B. Length of Rape Sentences
The defendant also argues that the presumptive twenty-year sentence that the trial court
imposed for each rape conviction violates the amendment to Tennessee Code Annotated section 40-
35-210(c), as well as the United States Supreme Court’s holding in Blakely v. Washington, 542 U.S.
296, 124 S. Ct. 2531 (2004). We respectfully disagree. In State v. Gomez, 163 S.W.3d 632, 661
(Tenn. 2005), our supreme court held that the Blakely decision does not apply to Tennessee
sentencing guidelines. Furthermore, the compiler’s notes to Tennessee Code Annotated section 40-
35-210 (Supp. 2005) expressly state that the amendment to the statute
shall apply to sentencing for criminal offenses committed on or after June 7, 2005.

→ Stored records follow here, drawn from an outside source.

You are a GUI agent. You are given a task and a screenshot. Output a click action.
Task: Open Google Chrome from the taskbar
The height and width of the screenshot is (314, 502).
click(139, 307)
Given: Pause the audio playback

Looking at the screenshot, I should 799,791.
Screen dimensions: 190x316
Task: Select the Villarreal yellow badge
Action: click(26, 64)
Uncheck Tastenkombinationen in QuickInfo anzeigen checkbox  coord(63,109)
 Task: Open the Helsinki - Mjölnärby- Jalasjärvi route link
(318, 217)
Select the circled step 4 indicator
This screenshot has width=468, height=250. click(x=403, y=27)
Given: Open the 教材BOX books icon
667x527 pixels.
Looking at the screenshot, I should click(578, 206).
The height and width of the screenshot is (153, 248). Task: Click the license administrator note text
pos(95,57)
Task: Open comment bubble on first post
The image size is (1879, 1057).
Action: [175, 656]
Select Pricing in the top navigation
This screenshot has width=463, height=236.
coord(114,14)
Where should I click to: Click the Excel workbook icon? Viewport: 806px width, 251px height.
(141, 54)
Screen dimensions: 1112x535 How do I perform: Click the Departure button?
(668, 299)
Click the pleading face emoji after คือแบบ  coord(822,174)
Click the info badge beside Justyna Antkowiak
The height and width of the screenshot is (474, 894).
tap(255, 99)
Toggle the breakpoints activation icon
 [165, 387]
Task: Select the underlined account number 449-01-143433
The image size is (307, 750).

Offenses committed prior to June 7, 2005, shall be governed by prior law, which
shall apply in all respects. However, for defendants who are sentenced after June 7,
2005, for offenses committed on or after July 1, 1982, the defendant may elect to be
sentenced under the provisions of the act by executing a waiver of such defendant’s
ex post facto protections.
As the State points out, both the offenses and the sentencing in this case occurred prior to
June 7, 2005. Thus, the trial court did not err in sentencing the defendant to the midpoint in the
range for his Class A felonies of child rape. We conclude, therefore, that the defendant is not
entitled to relief on the basis of these claims.
CONCLUSION
Based on the foregoing authorities and reasoning, we affirm the judgments of the trial court.